4. The recall information creation instruction unit instructs the generation of a document that encourages the patient to come to the hospital, informing the patient that leaving the symptoms untreated poses a risk to their health. The oral advisor system according to claim 2.

5. The learning model is a large-scale language model, and the recall information creation instructions are composed of prompts. The oral advisor system according to claim 2.

6. The recall information creation instruction unit includes in the recall information creation instruction information information of a post-examination interview, which is a medical interview conducted after the examination of the patient, and an instruction to generate text based on the content of the post-examination interview. The oral advisor system according to claim 2.

7. A post-examination interview AI that includes a learning model trained on dental patient cases, A post-examination questionnaire creation instruction unit generates and outputs instructions for creating a post-examination questionnaire based on the attribute information of the patient, The system further comprises a post-examination questionnaire information input / output unit that transmits the post-examination questionnaire, generated by the post-examination questionnaire AI based on the post-examination questionnaire creation instruction, to the patient operation terminal device. The oral advisor system according to claim 6.

8. The learning model is a large-scale language model, and the post-examination questionnaire creation instructions are composed of prompts. The oral advisor system according to claim 7.

9. The system further comprises a recall information resume database that temporarily stores the recall information generated by the recall AI, The recall information input / output unit reads the recall information from the recall information resume database and transmits it to the dentist's terminal device when the recall information generation process on the dentist's terminal device, which had been interrupted, is resumed. The oral advisor system according to claim 2.

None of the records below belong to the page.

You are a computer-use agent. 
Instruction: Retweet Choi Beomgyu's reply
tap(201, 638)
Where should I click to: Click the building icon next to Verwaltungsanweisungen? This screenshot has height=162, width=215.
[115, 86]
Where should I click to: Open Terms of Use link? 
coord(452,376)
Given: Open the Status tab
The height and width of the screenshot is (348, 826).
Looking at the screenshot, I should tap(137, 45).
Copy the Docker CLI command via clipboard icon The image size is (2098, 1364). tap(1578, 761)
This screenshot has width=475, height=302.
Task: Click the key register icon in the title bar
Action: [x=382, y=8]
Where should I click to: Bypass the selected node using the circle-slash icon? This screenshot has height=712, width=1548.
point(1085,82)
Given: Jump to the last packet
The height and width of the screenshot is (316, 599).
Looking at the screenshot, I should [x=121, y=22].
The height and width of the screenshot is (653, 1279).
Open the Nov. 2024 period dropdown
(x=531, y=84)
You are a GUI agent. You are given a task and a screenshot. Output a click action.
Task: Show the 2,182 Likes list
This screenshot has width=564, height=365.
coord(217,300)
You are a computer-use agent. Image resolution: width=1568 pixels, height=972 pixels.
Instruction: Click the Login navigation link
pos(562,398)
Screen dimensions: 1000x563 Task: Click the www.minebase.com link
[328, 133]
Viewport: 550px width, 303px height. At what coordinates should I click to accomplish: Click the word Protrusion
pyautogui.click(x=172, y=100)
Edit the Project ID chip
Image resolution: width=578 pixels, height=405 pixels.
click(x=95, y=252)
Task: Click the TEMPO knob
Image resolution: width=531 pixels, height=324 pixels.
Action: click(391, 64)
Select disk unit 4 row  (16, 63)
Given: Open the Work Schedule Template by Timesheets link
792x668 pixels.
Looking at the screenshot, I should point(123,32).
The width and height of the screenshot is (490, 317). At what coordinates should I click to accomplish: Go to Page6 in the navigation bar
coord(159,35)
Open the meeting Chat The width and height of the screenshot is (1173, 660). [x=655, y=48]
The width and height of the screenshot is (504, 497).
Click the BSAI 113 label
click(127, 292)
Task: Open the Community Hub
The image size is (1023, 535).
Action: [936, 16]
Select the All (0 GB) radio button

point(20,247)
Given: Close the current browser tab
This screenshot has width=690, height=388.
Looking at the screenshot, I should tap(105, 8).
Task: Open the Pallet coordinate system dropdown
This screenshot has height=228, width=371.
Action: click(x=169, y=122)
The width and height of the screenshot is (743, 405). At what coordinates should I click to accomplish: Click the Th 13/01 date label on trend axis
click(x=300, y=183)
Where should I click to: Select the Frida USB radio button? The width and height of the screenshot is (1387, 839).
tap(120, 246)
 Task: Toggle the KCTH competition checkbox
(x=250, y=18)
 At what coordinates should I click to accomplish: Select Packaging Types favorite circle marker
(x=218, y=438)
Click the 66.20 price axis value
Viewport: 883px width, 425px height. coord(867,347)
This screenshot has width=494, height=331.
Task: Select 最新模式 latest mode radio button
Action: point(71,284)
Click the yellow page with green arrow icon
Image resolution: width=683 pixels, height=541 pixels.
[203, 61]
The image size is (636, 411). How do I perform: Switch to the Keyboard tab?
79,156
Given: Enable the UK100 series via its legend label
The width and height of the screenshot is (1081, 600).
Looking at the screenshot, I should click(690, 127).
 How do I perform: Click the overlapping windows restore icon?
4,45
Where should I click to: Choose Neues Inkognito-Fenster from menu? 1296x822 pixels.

10. A method for generating recall information using an oral advisor system comprising a recall AI including a learning model that has learned dental cases, a recall information creation instruction unit, and a recall information input / output unit, The recall information creation instruction unit generates a recall information creation instruction for generating recall information, which is information prompting the patient to make an appointment to visit the hospital, based on information that includes at least patient attribute information and information about the medical examination performed on the patient, and outputs the recall information creation instruction to the recall AI. The recall information input / output unit includes a procedure for transmitting the recall information generated in the recall AI based on the recall information creation instruction to a patient operation terminal device operated by the patient. Method for generating recall information.